A born-and-bred Washingtonian, Greene, 57, didn’t know he had cocktails in his blood until 1996, when he decided to research his ancestry. Soon enough, the name Peychaud popped up. His great-great-grandfather Turiaf Dupré, married Marie Louise Peychaud in 1856 at St. Louis Cathedral in New Orleans. Anyone who has ever put together a Sazerac knows the name; it’s on the bottle of bitters, invented by Antoine Peychaud, that you need to make the cocktail. (Antoine was Marie’s third cousin.)

Just like that, Philip Greene, government lawyer, was cocktail royalty. “It boggles my mind how many doors that connection has opened,” he said.

In 2004, he contacted Tales of the Cocktail, a new cocktail convention held in New Orleans, offering to speak about Antoine Peychaud. Ann Rogers (now Ann Tuennerman), the convention’s founder, agreed, and introduced him to other leading lights of the cocktail world.

Since then, he has lectured on bitters, New Orleans cocktails and other bibulous subjects; beginning with “To Have and Have Another,” his 2012 survey of the cocktails Ernest Hemingway drank and wrote about, he began writing books.

The Pentagon seems to be fine with that. Greene has taught seminars on military-themed drinks (like the Guadalcanal cocktail) for the annual conference of the Navy Office of the General Counsel. He has delivered toasts at the annual William J. Donovan dinner given by the OSS Society, which is named after the World War II-era precursor to the CIA.

Greene has joined in a few “wetting-down” ceremonies, in which newly promoted officers buy a celebratory round for their colleagues. And he has been asked to make Fish House Punch, an 18th-century drink, for a Marine holiday party. (“I suggested Fish House Punch because Gen. Victor Krulak, who was a three-star — it was his favorite drink.”)

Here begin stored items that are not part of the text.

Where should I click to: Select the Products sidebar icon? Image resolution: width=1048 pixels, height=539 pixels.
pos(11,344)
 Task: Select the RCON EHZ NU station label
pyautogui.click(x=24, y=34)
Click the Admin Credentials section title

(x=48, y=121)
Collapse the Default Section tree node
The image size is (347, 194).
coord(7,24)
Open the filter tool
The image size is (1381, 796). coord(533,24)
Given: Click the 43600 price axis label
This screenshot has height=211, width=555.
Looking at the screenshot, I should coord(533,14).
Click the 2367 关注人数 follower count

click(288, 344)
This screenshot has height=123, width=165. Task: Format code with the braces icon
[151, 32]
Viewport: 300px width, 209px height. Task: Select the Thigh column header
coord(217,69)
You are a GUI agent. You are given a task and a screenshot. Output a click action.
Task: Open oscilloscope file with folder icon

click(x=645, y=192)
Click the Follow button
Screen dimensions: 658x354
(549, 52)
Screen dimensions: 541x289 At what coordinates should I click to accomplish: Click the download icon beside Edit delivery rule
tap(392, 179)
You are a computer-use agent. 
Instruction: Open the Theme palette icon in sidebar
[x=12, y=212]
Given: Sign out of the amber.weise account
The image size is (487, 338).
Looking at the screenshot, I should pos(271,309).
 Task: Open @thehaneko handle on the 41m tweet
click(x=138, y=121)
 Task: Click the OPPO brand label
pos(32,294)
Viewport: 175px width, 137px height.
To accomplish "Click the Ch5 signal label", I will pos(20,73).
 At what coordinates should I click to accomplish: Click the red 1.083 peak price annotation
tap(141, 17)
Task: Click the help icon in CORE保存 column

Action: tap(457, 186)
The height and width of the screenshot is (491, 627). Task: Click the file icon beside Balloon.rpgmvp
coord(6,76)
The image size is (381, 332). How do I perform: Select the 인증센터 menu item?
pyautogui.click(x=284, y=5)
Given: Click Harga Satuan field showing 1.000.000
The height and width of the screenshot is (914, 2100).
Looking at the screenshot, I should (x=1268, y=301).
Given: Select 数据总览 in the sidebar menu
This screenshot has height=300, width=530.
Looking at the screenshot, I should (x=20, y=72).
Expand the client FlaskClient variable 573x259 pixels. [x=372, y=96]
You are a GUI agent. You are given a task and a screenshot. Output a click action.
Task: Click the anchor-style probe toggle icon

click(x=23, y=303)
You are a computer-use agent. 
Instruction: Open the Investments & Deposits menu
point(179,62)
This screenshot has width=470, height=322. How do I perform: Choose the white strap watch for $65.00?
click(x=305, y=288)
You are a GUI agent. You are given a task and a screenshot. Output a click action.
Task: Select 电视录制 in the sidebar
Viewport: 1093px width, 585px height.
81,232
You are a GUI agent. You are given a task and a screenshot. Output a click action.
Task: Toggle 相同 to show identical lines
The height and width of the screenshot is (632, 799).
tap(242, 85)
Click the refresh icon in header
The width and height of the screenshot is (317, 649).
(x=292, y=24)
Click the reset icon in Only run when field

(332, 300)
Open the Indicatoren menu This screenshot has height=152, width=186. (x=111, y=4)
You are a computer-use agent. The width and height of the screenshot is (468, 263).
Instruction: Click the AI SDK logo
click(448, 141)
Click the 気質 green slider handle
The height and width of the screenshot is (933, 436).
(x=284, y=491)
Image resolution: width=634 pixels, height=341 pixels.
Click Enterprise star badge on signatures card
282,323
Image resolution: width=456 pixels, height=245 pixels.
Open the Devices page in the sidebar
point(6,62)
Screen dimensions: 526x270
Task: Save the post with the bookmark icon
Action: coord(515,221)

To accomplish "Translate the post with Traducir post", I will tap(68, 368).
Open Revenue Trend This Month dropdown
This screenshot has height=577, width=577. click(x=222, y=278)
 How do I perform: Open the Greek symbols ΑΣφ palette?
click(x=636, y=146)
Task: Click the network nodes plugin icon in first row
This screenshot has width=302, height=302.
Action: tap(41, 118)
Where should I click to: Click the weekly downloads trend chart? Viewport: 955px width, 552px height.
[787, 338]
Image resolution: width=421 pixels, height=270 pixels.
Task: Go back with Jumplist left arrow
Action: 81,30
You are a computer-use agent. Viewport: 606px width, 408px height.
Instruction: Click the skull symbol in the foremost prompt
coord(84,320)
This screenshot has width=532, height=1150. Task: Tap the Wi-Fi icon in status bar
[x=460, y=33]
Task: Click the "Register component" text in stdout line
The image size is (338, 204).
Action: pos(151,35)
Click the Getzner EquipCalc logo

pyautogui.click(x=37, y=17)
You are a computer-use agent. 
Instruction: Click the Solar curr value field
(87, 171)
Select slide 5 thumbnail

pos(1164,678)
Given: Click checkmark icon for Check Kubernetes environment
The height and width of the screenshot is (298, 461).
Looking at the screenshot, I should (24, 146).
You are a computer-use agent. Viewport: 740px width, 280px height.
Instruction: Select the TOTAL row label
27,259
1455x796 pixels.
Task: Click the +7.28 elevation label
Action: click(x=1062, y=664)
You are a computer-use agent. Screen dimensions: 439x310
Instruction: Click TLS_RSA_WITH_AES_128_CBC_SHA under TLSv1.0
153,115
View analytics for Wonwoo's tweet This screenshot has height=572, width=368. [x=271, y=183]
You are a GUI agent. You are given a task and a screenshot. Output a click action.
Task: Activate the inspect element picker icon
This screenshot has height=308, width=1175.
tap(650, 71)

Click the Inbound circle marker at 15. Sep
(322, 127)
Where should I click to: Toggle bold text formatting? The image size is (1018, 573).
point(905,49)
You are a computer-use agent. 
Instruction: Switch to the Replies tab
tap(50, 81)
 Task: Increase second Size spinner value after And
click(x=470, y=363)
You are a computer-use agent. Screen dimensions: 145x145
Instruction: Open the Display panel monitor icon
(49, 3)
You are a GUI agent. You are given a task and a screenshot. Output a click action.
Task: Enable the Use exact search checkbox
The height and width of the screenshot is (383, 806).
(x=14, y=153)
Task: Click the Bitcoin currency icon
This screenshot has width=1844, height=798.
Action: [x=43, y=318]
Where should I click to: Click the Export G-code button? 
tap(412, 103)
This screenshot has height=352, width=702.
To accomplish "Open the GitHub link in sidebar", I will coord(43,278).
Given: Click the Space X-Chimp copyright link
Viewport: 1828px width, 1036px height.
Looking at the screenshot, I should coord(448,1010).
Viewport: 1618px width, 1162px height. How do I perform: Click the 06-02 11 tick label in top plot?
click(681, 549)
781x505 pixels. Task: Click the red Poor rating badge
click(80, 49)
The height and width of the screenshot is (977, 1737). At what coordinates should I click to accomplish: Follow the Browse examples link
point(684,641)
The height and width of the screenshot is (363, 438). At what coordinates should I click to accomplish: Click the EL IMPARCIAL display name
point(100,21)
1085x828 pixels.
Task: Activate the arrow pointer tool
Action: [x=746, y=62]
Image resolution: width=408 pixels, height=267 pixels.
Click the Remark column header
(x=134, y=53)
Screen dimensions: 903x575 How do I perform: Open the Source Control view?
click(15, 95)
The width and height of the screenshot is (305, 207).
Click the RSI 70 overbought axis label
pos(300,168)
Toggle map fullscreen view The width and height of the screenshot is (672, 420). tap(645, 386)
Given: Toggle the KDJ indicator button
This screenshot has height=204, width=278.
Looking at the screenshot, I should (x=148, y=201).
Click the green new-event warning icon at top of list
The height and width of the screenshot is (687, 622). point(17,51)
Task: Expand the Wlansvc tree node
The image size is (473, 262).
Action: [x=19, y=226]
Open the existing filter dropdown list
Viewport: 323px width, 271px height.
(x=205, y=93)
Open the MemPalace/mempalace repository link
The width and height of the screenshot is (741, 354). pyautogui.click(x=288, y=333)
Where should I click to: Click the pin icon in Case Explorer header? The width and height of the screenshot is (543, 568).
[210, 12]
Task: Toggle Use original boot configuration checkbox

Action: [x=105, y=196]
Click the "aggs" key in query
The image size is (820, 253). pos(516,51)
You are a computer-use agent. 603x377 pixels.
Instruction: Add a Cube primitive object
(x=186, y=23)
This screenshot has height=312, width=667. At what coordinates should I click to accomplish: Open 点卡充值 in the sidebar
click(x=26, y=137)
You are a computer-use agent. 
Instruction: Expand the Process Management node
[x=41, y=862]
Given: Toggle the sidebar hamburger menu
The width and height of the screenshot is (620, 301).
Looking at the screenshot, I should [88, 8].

Derek Brown, an owner of the Columbia Room bar here, doesn’t see Greene’s twin occupations as being in conflict. “Both require meticulous research and thoughtful arguments,” he said. “This is from the man who dismantled the myth that his great ancestor, Antoine Peychaud, invented the cocktail. What is that if not copyright work?”

Greene’s latest volume brought him back to the drinking habits of Hemingway, a favorite author since he first read “A Farewell to Arms” in high school. The book traces the writer’s haunts and drinks in 1920s Paris, as well as those of F. Scott Fitzgerald, John Dos Passos, Pablo Picasso, Gertrude Stein, and Gerald and Sara Murphy.

Fitzgerald gets noticeably less love in the pages than Hemingway. “I’ve been asked to write the Fitzgerald cocktail book,” Greene said, “and I don’t feel I can do it in good conscience, because I feel alcohol was much more his enemy than it was Hemingway’s enemy.”

Greene conceded that the gravity of his day job can sometimes make his side pursuit look frivolous by comparison. But every now and then, something validates his second career. A few years ago a Marine major walked up to him and asked if he was Philip Greene, the writer. “He said, ‘My wife gave me your Hemingway book before I went on deployment and, when I was in Afghanistan, I read a chapter every night to just clear my head.’”

It was a small bit of evidence that cocktails can be a civilizing, as well as a thoroughly American, force.

Supportive tweets from cocktail fans on social media are all very nice, he said. “But, you’re like, no — I actually helped a Marine living in hell.”